Mais il est important aussi de rappeler à cet égard à la CNSS que personne n’est contre elle, de même qu’elle ne doit elle-même être contre personne. Tous les Libanais ont intérêt à la défendre, à lui apporter toute aide, tout soutien, tout secours pour qu’elle demeure sur pied, qu’elle survive et même qu’elle se développe, et il est certain que tout le monde est conscient de cette nécessité et est prêt à tout mettre en œuvre pour y satisfaire. Il faut donc que la CNSS en soit bien consciente elle-même et cesse de regarder ses partenaires comme des ennemis en attente, qui veulent la détruire. Pour sortir de ses problèmes et pour pouvoir être aidée, il faut qu’elle veuille s’aider elle-même. Il faut qu’elle ait le courage de prendre des décisions difficiles mais courageuses, comme celles qui ont été prises en France, pour lui assurer de nouveau son équilibre financier, gage inévitable de sa pérennité. Procéder à un réexamen scientifique des cotisations, revoir le ticket modérateur, revoir la politique de santé, mais à travers le dialogue franc et constructif avec les différents partenaires et non par des diktats ou des oukases, qui ne peuvent manquer de mettre le feu aux poudres et d’avoir un effet boomerang. Il faut qu’elle revoie également sa politique financière, spécialement en ce qui concerne les investissements productifs, qui lui assureront des rentrées certaines, c’est d’ailleurs là le rôle principal de sa commission financière, qu’elle élabore une politique habile des médicaments, avec sélection, vignette et contrôle de la consommation, sans indisposer pour autant les importateurs, les droguistes et les pharmaciens. Il faut aussi et surtout qu’elle revoie sa gestion administrative, les frais y relatifs ayant atteint des pourcentages prohibitifs et sans que cette gestion n’ait été améliorée. Il faut enfin qu’elle examine avec ses partenaires d’autres moyens de financement que les seules cotisations tels qu’une taxe sur le tabac ou sur les boissons alcoolisées qui lui serait reversée obligatoirement.

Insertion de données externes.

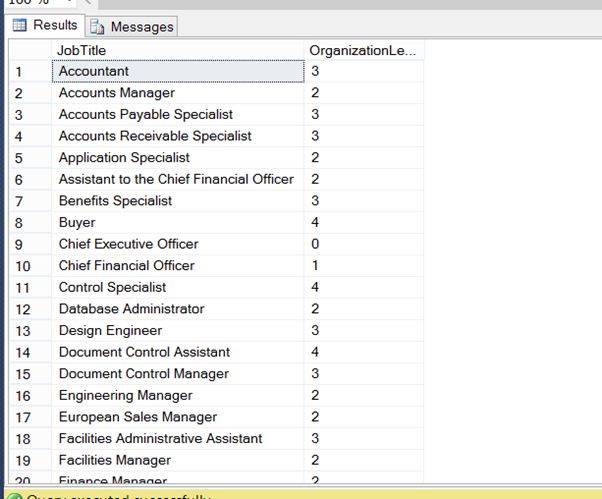Screen dimensions: 602x499
Task: Click the Results grid icon
Action: pyautogui.click(x=18, y=26)
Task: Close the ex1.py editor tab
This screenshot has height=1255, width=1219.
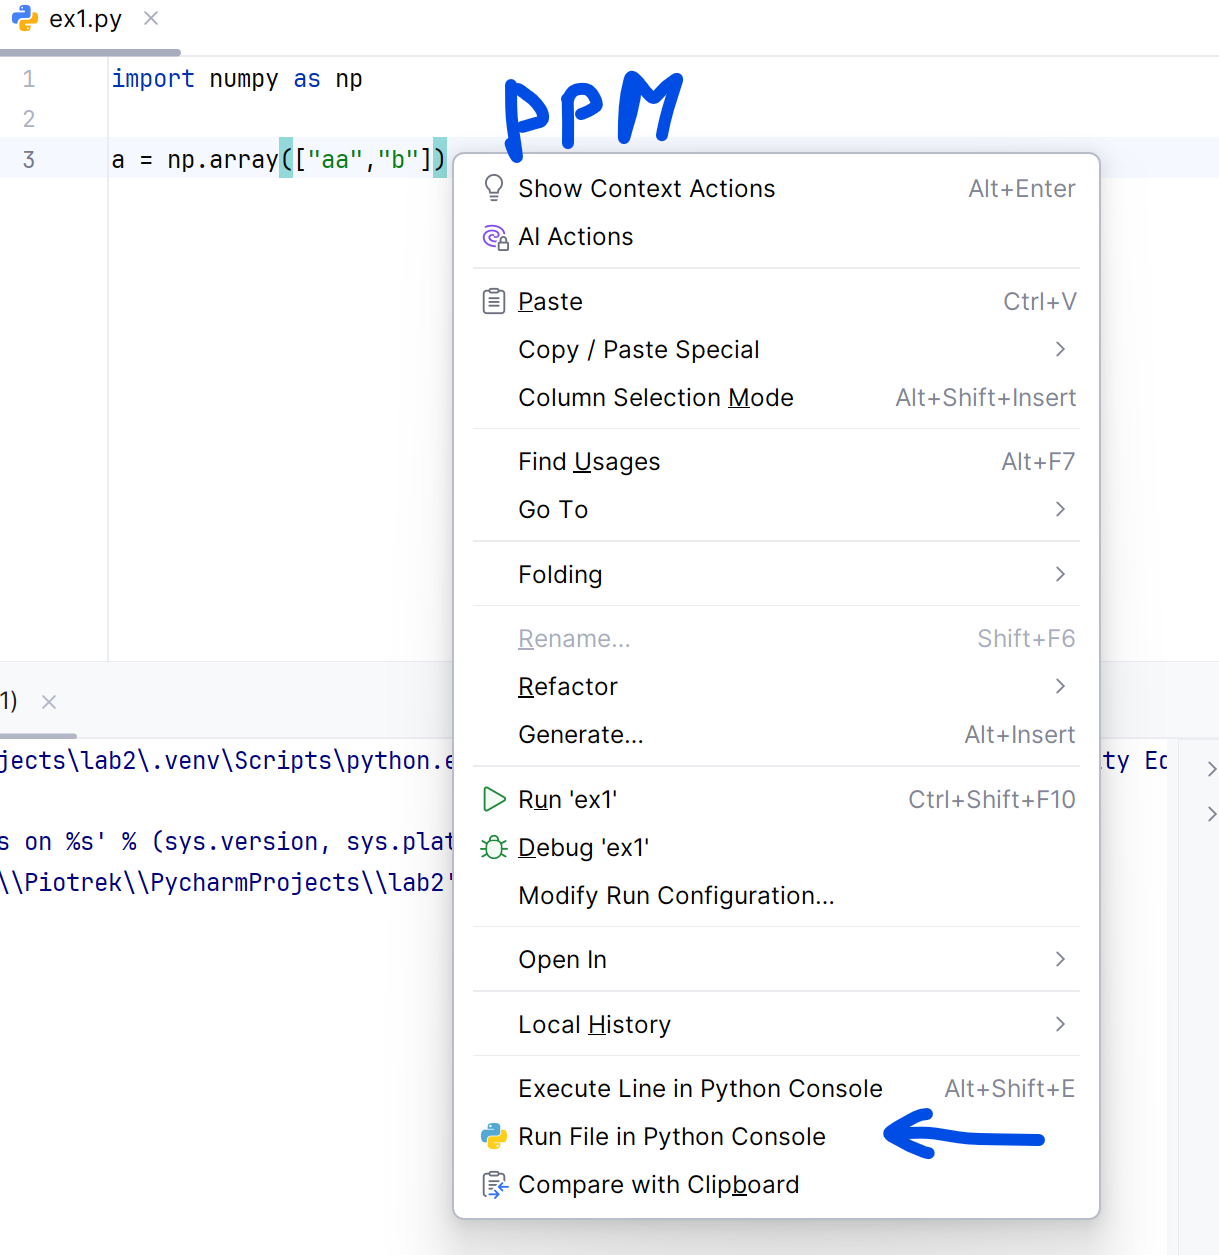Action: click(151, 18)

Ce ne sont là évidemment que des idées parmi tant d’autres et qui sont toujours sujettes à caution, mais qui doivent au moins servir à la réflexion. L’essentiel est de sauver la Sécurité sociale car son naufrage provoquerait une catastrophe nationale aux conséquences incalculables et nous ne pensons pas qu’aucun responsable, à quelque niveau qu’il soit placé, puisse en prendre le risque et en assumer la responsabilité.
Puisse donc l’année nouvelle, paire et bissextile, être l’année de la remise à flot de cette institution capitale, l’année du renouveau et de la résurrection, et tout cela pour le plus grand bien commun et l’intérêt de tous.
* Ancien président du conseil d’administration de la Caisse nationale de Sécurité sociale.